Have you noticed how expensive e-books are? There might be a good reason, according to the US Department of Justice: collusion to fix prices (via MA).
Penguin has settled with the Department of Justice in the e-book price-fixing case brought against Apple and five publishers this year. Three of the other publishers involved: Hachette, Simon & Schuster and HarperCollins — have already agreed to settle.
Penguin and Macmillan were holdouts, insisting that the case had no grounds. "We did not collude," said Macmillan CEO John Sargent in April, when the DOJ brought its case.
They may not have colluded, and unless there is "smoking gun"-type evidence, we may never know for sure. However we do know from all our theoretical models that if the e-book industry were competitive, prices would tend to reflect the costs of publication. But when e-book prices exceed the prices of paperbacks for the same titles, and when paperbacks are more costly to produce, it's an indication that competition is not driving prices down to even approximately reflect publication costs.
Higher prices for e-books probably reflects price discrimination across different consumers with different price elasticities of demand. But that type of price discrimination can occur only when there is a lack of competition.
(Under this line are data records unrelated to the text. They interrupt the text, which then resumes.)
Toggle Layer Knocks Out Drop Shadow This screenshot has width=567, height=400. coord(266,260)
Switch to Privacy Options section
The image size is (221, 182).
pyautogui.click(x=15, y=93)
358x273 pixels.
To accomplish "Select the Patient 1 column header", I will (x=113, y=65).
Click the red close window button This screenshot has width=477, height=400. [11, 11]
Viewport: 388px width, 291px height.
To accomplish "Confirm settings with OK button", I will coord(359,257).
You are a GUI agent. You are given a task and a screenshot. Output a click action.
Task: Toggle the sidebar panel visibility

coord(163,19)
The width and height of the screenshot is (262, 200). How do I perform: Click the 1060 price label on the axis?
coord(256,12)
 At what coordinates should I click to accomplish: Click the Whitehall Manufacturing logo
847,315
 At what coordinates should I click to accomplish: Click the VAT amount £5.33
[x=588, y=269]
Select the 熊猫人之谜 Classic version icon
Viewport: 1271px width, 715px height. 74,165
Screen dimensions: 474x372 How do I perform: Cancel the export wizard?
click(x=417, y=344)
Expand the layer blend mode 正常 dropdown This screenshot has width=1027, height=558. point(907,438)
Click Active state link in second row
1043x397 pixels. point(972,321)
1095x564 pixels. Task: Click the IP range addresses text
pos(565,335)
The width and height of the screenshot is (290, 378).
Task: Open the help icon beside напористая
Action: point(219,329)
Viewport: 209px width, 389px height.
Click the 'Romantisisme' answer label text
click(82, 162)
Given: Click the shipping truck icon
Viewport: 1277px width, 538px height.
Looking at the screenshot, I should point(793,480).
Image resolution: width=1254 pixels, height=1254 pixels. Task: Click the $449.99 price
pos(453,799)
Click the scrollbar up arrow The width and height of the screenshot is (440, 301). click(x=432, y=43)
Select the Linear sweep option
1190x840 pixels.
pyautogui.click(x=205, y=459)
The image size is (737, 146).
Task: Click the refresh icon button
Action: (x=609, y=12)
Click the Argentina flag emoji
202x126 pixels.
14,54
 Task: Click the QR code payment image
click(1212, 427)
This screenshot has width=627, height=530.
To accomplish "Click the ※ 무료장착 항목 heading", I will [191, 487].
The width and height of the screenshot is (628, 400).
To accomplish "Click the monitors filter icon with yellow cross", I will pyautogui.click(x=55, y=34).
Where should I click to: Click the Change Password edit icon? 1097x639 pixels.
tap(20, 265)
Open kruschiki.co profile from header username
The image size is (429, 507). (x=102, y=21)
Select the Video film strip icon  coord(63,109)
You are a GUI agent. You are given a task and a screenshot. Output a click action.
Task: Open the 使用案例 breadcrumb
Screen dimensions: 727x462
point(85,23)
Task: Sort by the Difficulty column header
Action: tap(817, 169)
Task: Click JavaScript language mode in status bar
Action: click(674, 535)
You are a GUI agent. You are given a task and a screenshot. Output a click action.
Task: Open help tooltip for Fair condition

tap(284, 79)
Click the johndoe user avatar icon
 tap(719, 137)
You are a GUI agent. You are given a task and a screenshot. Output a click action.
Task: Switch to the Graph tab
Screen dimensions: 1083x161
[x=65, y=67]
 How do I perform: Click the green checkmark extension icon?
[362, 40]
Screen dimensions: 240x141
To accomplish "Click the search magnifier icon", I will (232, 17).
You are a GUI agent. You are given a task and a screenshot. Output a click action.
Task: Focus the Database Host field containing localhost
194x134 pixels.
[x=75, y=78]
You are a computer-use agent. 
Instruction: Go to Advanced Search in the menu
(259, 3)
Different book titles aren't perfect substitutes for each other, so I don't see how competition will necessarily drive price all the way down to marginal cost. Each publisher has a monopoly on its own library of titles. Or is the argument about this "agency pricing" model more subtle than that?
Posted by: Dan Maas | January 19, 2013 at 11:47 AM
But if there are four or five sellers of the same title [e.g. Amazon, Kobo, Barnes & Noble, iBooks, Stanza, Google, etc.], it would generally be more difficult for them ALL to practice this type of price discrimination without some sort of agreement. One of them or a newcomer would have an incentive to shade the price a bit on ebooks, especially since the marginal costs of producing and selling one more ebook must be a dollar or so less than for ebooks.
I'm not saying prices would be driven down to marginal costs. But I would expect the prices to tend toward reflecting cost differences.